Fearless Golf: Conquering the Mental Game
by Dr. Gio Valiante
Summary: Fearless Golf provides a detailed plan for overcoming the fear and anxiety that disrupts both physical technique and mental focus in golfers, drawing on insights from sports psychology and interviews with top players to offer practical strategies for cultivating presence, commitment, and mastery on the course. The book examines different manifestations of fear across playing situations and skill levels and gives golfers tools to transform fear into an asset rather than liability, helping them lower scores by learning to embrace uncertainty and remain fully engaged in executing each shot. With anecdotes and advice from Jack Nicklaus, Davis Love III and other champions, Fearless Golf aims to free golfers from paralyzing emotions so they can realize their potential.
Zen Golf: Mastering the Mental Game
by Dr. Joseph Parent
Summary: Zen Golf teaches golfers how to prepare mentally, execute shots through mind-body connection, and respond positively to results using insights from Zen Buddhism and sports psychology. The book provides practical strategies to overcome mental obstacles, distractions, and self-sabotage on the course by cultivating clarity, commitment, composure, presence, and equanimity. With techniques for both skills and perspective, Zen Golf aims to help golfers lower scores while increasing enjoyment of the game.
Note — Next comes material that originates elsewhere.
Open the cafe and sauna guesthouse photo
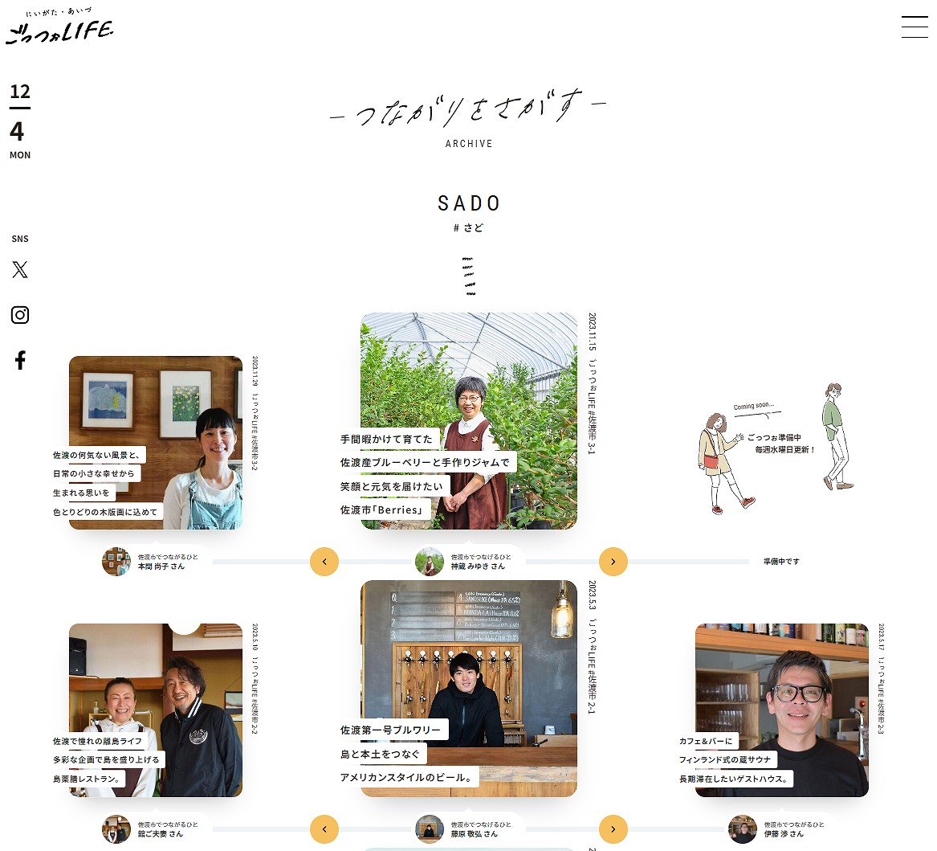tap(781, 710)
Golf Is a Game of Confidence
by Dr. Bob Rotella and Bob Cullen
Summary: If you want to elevate your mental game, “Golf Is a Game of Confidence” is your go-to audiobook. Authored by sports psychologists Dr. Bob Rotella and Bob Cullen, this listen offers a concise guide to building and sustaining confidence on the golf course. It blends psychological insights with real-world anecdotes to deliver actionable advice. The audiobook targets your golf performance and aims to bolster your mental resilience. In a nutshell, it’s a guide for mastering your golf and mindset.
Summary: Step off the driving range and onto the green with confidence. Jayne Storey’s “Connected Golf” is the missing link between your practice sessions and actual performance on the course. This audiobook explores the nuances of “being in the zone,” a mental state where your swing feels effortless and your putts seem guided by intuition.
Storey delves into mindfulness techniques and breath control, giving you the tools to maintain peak performance under pressure. This audiobook is particularly beneficial for golfers who find that their excellent practice range skills don’t translate to lower scores on the course. With a blend of ancient wisdom and modern psychology, “Connected Golf” will help you achieve a state of flow, making the transition from practice to performance seamless.
The Inner Game of Golf
by W. Timothy Gallwey
Summary: The Inner Game of Golf applies Gallwey’s “inner game” principles of mental coaching to golf, providing strategies to overcome nerves, build confidence, and achieve optimal performance. Gallwey advocates clearing the mind of technical thoughts, focusing energy on the target, and trusting instincts to play freely without self-judgment. With simple yet profound advice on visualization, concentration, and overcoming interference from the conscious mind, Gallwey believes any golfer can access their best golf by getting out of their way. The Inner Game of Golf keeps instruction uncomplicated, emphasizing feel over mechanics and liberating one’s true potential by quieting the ego and negative self-talk. This classic book on the mental side of golf has helped countless players overcome anxiety, play instinctively, and enjoy the game to its fullest.